There has been a "total collapse of trust" in every institution in the country except for the military, Schmidt said.
Schmidt also cited a loss of civility in politics, where politicians
once referred to opponents as just that, not as enemies, wondering aloud
it that is because earlier politicians -- although of differing views
-- fought side by side in foxholes against enemies that were very real
threats to freedom and democracy. "That has been lost," he said.
Both speakers expressed concern over the rise of big money, high
power, non-transparent ideological organizations that are exerting great
influence over politics and decisions.
National Agenda series
The 2011 National Agenda speaker series, sponsored by the Center for Political Communication, is titled "Girding for Battle: Political Movers and Shakers at the University of Delaware."

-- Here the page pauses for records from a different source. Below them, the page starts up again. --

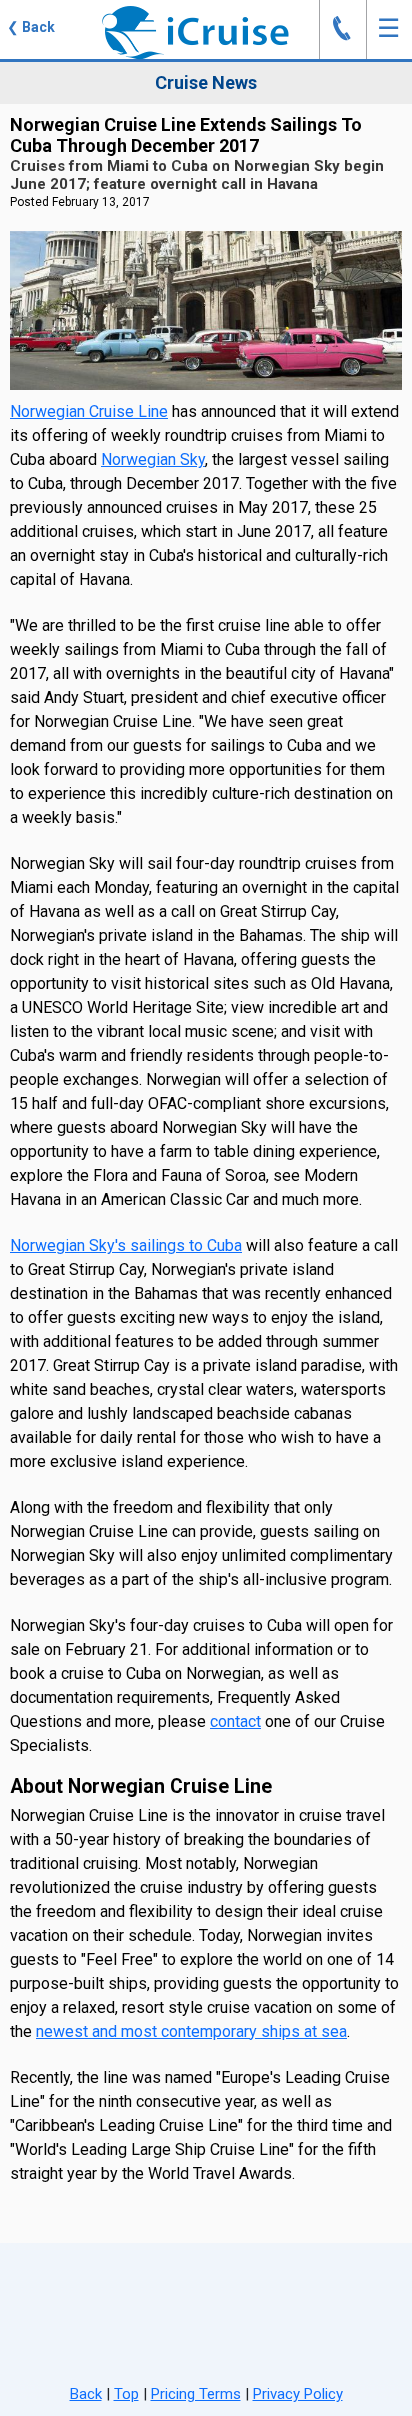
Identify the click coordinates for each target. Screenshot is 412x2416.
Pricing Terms (196, 2394)
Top (126, 2394)
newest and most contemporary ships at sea (191, 2031)
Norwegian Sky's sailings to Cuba (126, 1245)
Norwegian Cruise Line (89, 411)
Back (86, 2394)
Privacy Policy (298, 2394)
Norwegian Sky (153, 459)
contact (235, 1721)
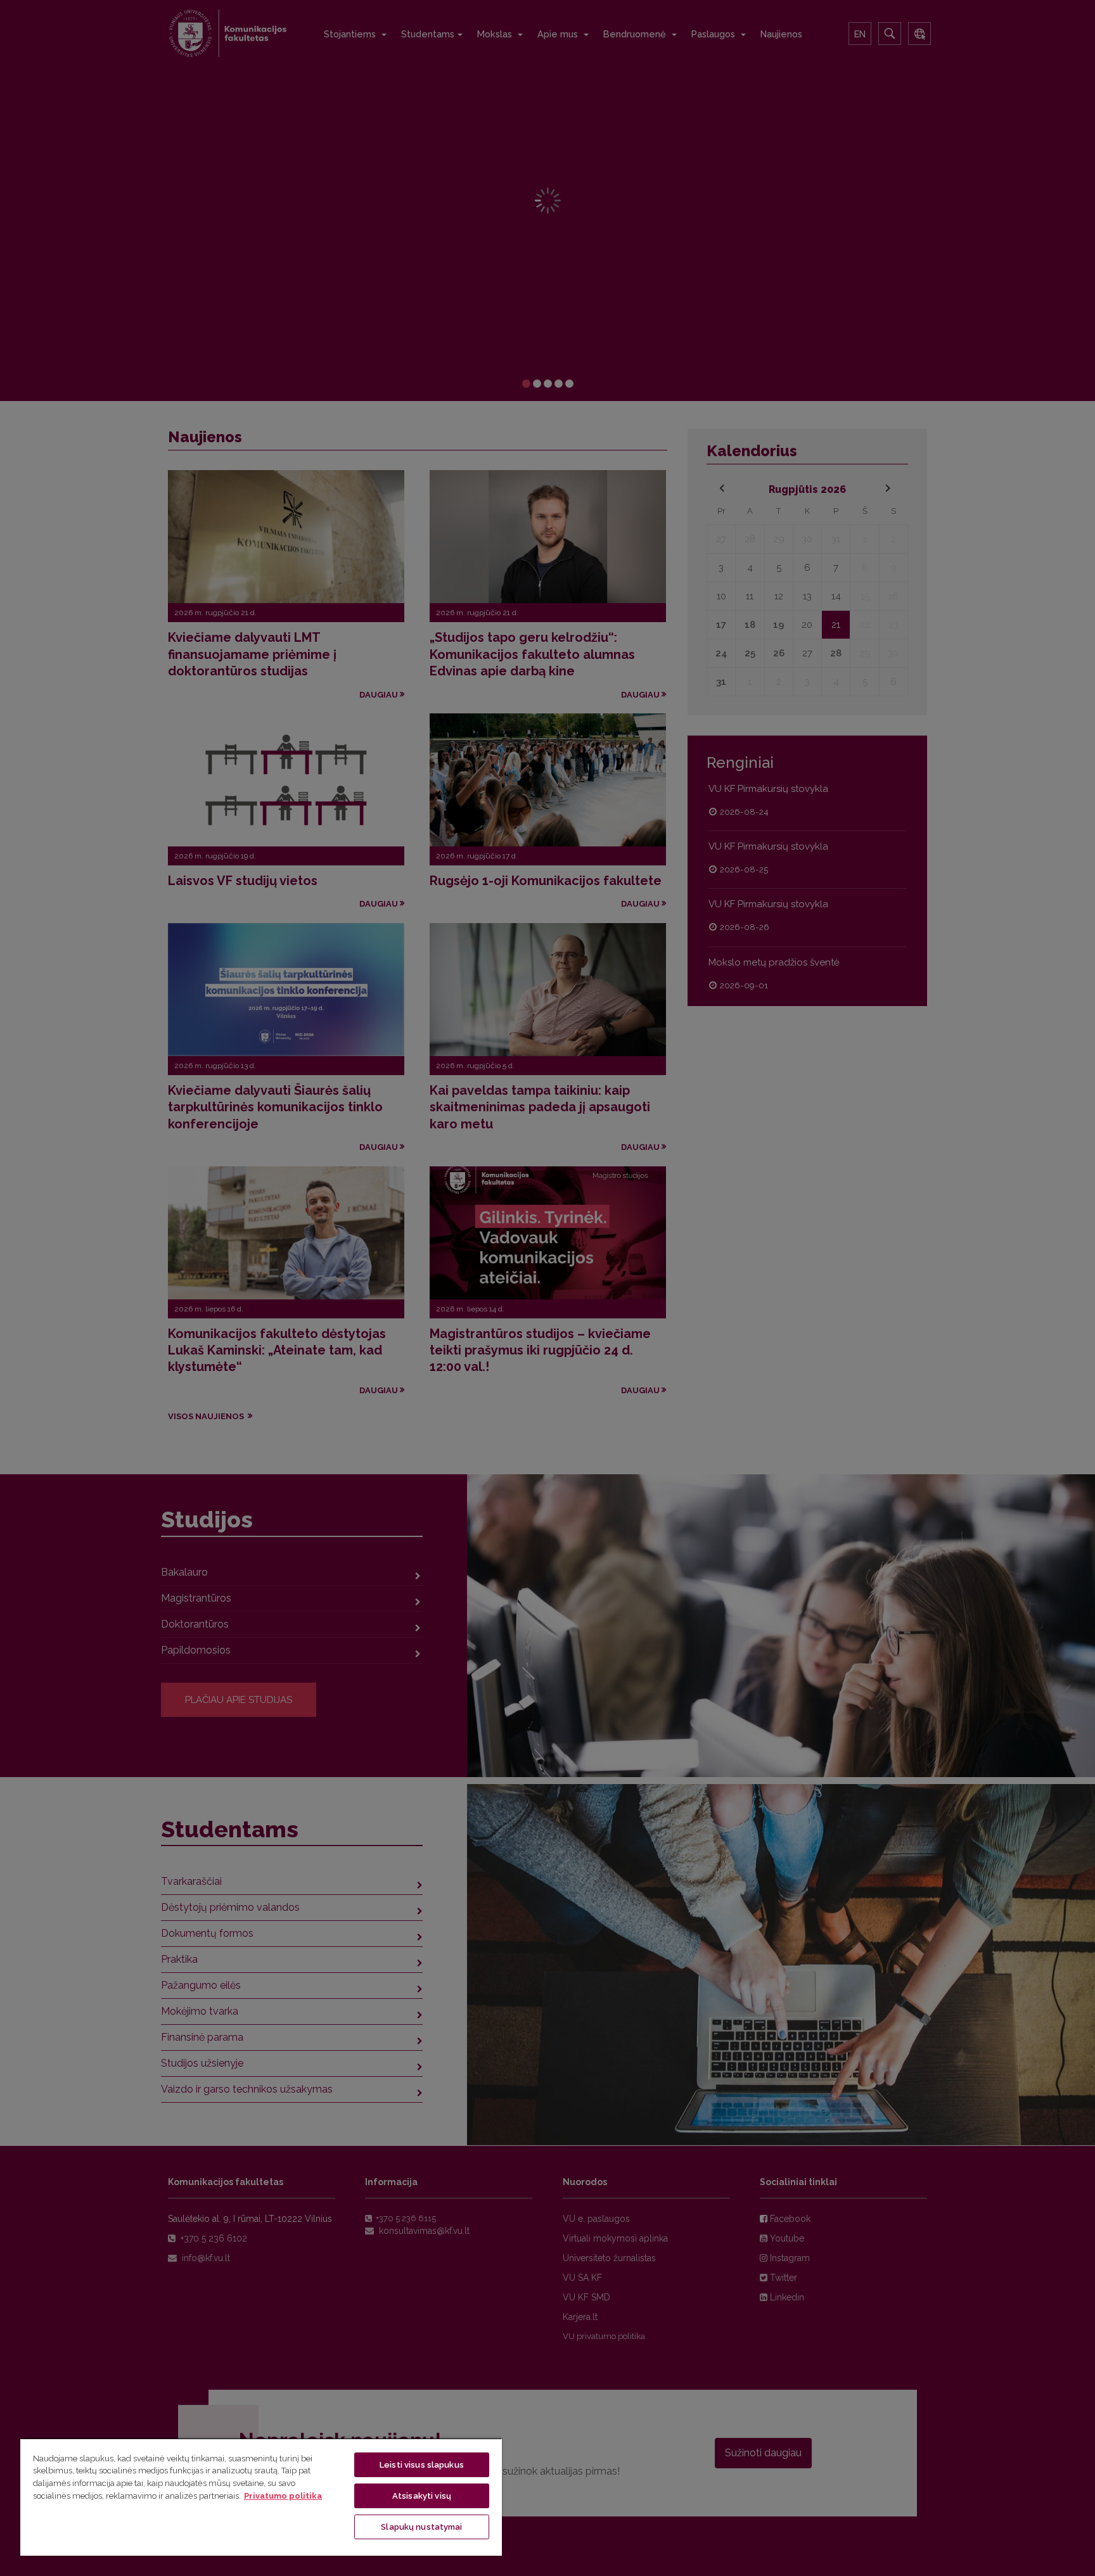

National Agenda lectures are held at 7:30 p.m., Wednesdays,
continuing through Nov. 16. Lectures are held in Mitchell Hall and
moderated by Ralph Begleiter, director of the Center for Political Communication.
The series will continue Wednesday, Oct. 5, with Pamela Constable of The Washington Post discussing
the war in Afghanistan; Oct. 19, with political ad campaigners Joe
Slade White and Valerie Biden Owens; Nov. 2, with political watchdog
Melanie Sloan; and Nov. 16, with New Jersey Gov. Chris Christie.